§ TEXT TO READ:
Gwen was sure the diner had a mouth full of flies and was forming his words by shaping the buzzing sound with his lips. When a fly landed on Lord B.L. Zeebub's table, Gwen instinctively swatted it with a menu. Lord B.L. Zeebub whimpered, and his body buzzed with agitation.
 
‘Sorry,’ Gwen said. ‘We've had fly issues today,’ and then inexplicably added, ‘It wasn't one of yours, was it?’
 
Lord B.L. Zeebub looked at Gwen with sadness. ‘Not anymore.’”
 
Now this is proper creepy, and humorous as well. Interesting combination of person and creature, I guess, in the form of a demon or the devil with flies making up his actual body. This makes a kind of intuitive sense in its grossness. Thank you, Paul Monteith.
 
Right, well it is now time for us to dip once more into the endless story possibilities that await us in… the Socks of Destiny.
 
*SOCKS OF DESTINY ORGAN JINGLE*

This part of the show is un-transpose-able! There's much giggling and rustling of paper as I pull words at random from the Socks of Destiny to create three unique sentences according to the rules of Exquisite Corpse, going: “Describing word—noun—action—describing word—noun.” Today’s resulting sentences are:
 
1. The wondrous midnight squee’d into the microphone to attract the attention of the illuminated tree trunk.
2. The murderous blood moon eagerly awaited the trial of the inner bubble wrap.
3. The forgetful elevator flipped a coin with the cursed red panda.
 
After some initial brainstorming, I use the "pause button" (at length!) to draft a scene or short story, using one of these as my chosen writing prompt. Here goes (fingers crossed)…
 
******
 
OK, so before I start reading out my draft, this story has got a little bit out of control and is turning into, hm, about three and a half thousand words. Which is way too long to read out on this show. But if I start from the very beginning, then stop about a thousand words in, you will miss the juicy part. So I’m going quickly summarise what happens in the beginning so I can skip ahead a little bit.
 
My protagonist is Sian who has a new job in a publishing house of literary works, but hankers for something more, book-wise. In her lunch hour she stumbles into a shop her colleagues would all sneer at: a comic book shop called Under the Blood Moon Comics. (Because I have gone with “The murderous blood moon eagerly awaited the trial of the inner bubble wrap.”) As she buys a graphic novel, the shopkeeper has an unusual way of explaining ‘urban fantasy’, and that’s where I’ll dive in:
 
As if sensing her interest, the shop keeper turned his dusky eyes upon her with fresh intensity. His tone was deep, yet easy, conversational.

§ RECORDED INFORMATION:
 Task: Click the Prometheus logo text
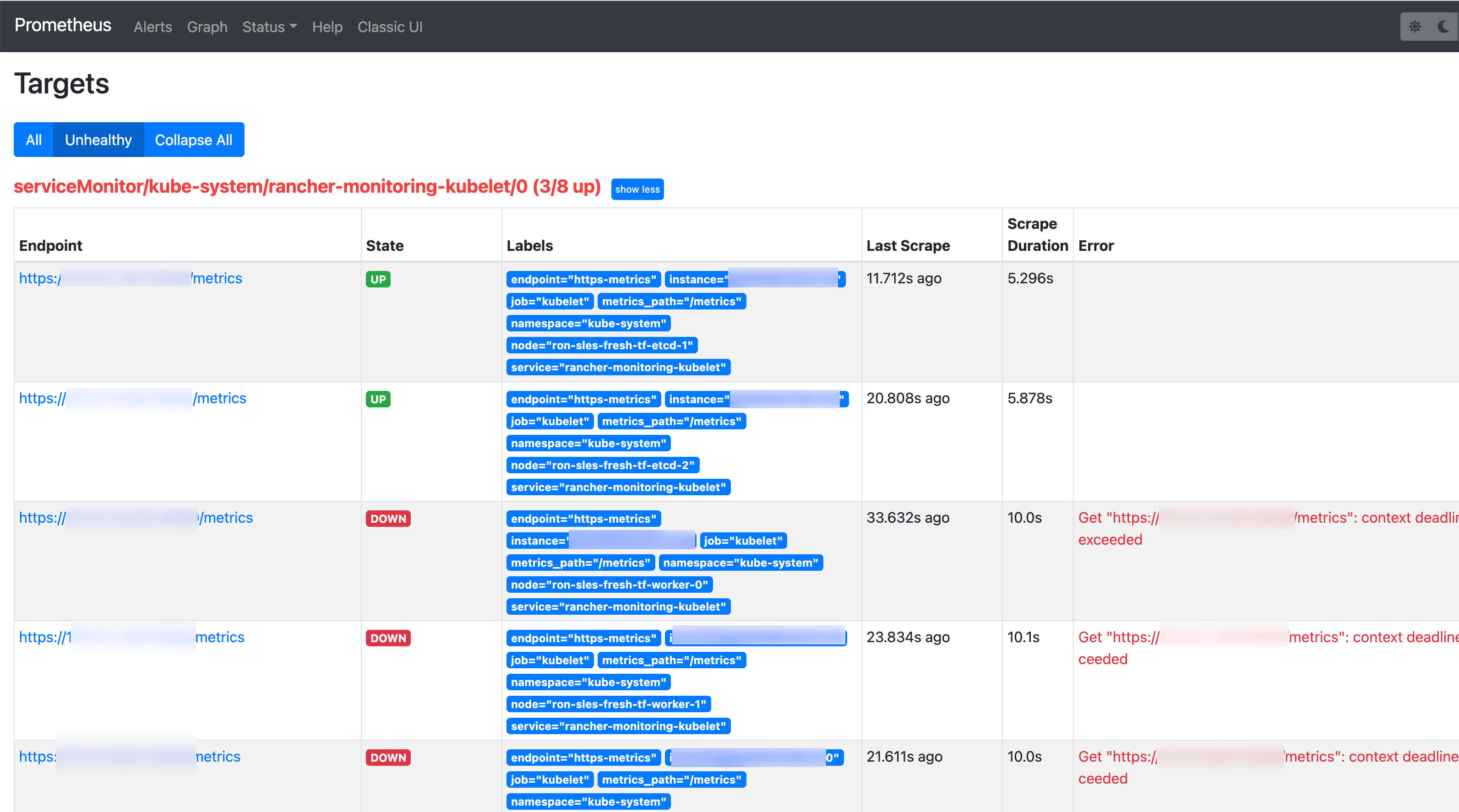coord(62,25)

§ DESCRIPTION OF THE TASK:
Copy word for word the part of the writing-show transcript above, starting at "Gwen was sure" and ending at "Socks of Destiny.".

§ CORRECT RESULT:
Gwen was sure the diner had a mouth full of flies and was forming his words by shaping the buzzing sound with his lips. When a fly landed on Lord B.L. Zeebub's table, Gwen instinctively swatted it with a menu. Lord B.L. Zeebub whimpered, and his body buzzed with agitation.
 
‘Sorry,’ Gwen said. ‘We've had fly issues today,’ and then inexplicably added, ‘It wasn't one of yours, was it?’
 
Lord B.L. Zeebub looked at Gwen with sadness. ‘Not anymore.’”
 
Now this is proper creepy, and humorous as well. Interesting combination of person and creature, I guess, in the form of a demon or the devil with flies making up his actual body. This makes a kind of intuitive sense in its grossness. Thank you, Paul Monteith.
 
Right, well it is now time for us to dip once more into the endless story possibilities that await us in… the Socks of Destiny.